Dr. James Chu, Leiter des Programms für Trauma und dissoziative Störungen am McLean Hospital in Massachusetts, hat einige sehr aufschlussreiche Untersuchungen durchgeführt. Darin befragte er eine sehr große Gruppe von Frauen, die in ihrer Kindheit missbraucht worden waren, und führte mehrere MRT-Tests mit ihnen durch. Die Ergebnisse sind sehr aufschlussreich:

  • Patienten, die an dissoziativer Amnesie leiden, zeigen eine geringe Aktivität in der zerebralen Amygdala.
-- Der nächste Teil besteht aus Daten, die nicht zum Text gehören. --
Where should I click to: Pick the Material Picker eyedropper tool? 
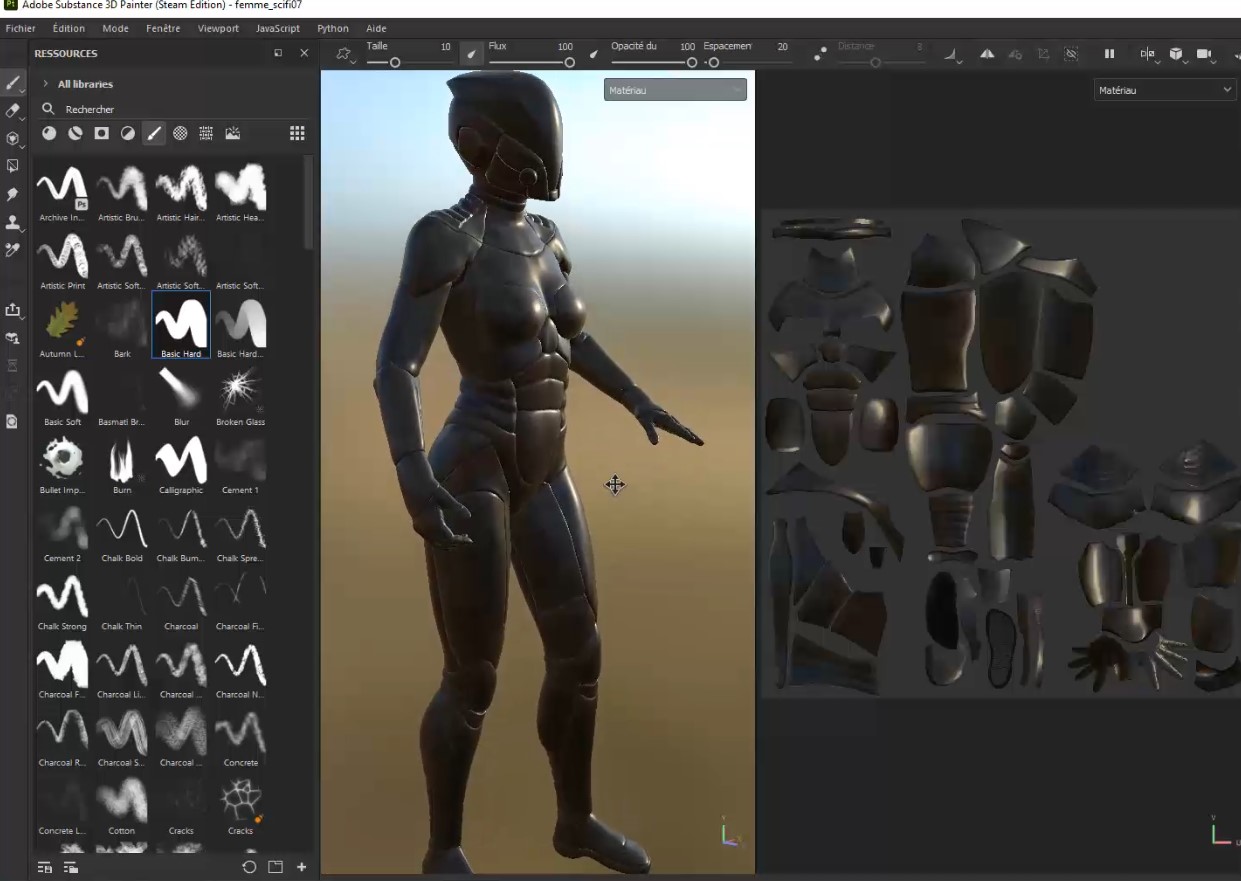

Diese Region ist für die Modulation der Speicherung oder Konsolidierung des Gedächtnisses sowie für die Regulierung emotionaler Aspekte verantwortlich. Die Tatsache, dass ihre Aktivität reduziert ist, zeigt, dass das Gehirn versucht, Erinnerungen zu blockieren und die mit dem Trauma verbundenen Gefühle zu verdrängen.
  • Auch der präfrontale Kortex zeigt geringere Leistung. Das könnte erklären, warum Frauen, die an einer dissoziativen Amnesie leiden, Schwierigkeiten bei der Problemlösung, der Fokussierung der Aufmerksamkeit oder der Planung haben.
Kann man sexuellen Missbrauch vergessen?
Menschen, die Gewalt erlebt haben, erfahren Veränderungen im Gehirn.

 Warum erinnert sich eine Person plötzlich an ein traumatisches Ereignis?

Es gibt verschiedene Auslöser, die schmerzhafte Erinnerungen wachrütteln können. Ein Familiengespräch, ein Bild, ein Geruch oder eine Empfindung können zu einem Flashback führen. Auch wenn sich die betroffene Person nicht direkt an das Trauma erinnert,  ist dieses zumindest im Unterbewusstsein präsent. Und die Opfer leiden häufig an den Folgen wie Depressionen, Essstörungen, Beziehungsproblemen, sexuellen Probleme usw. Es handelt sich um mögliche Hinweise auf ein verstecktes Trauma.

Professionelle Hilfe

Ein Trauma erfordert professionelle Hilfe. Sexuellen Missbrauch kann man zwar aus dem Gedächtnis verdrängen, doch er ist trotzdem präsent und beeinflusst das gesamte Leben. Die Opfer können in einer Psychotherapie lernen, besser damit umzugehen, negative Gedanken zu verändern und ihre maladaptiven Verhaltensweisen abzulegen.

Es geht darum, die Wunden aus der Vergangenheit zu heilen und die Kontrolle über das eigene Leben zurückzugewinnen. Eine traumatische Kindheit muss nicht das ganze Leben bestimmen oder einschränken. Du kannst Resilienz entwickeln und lernen, mit deiner Vergangenheit richtig umzugehen.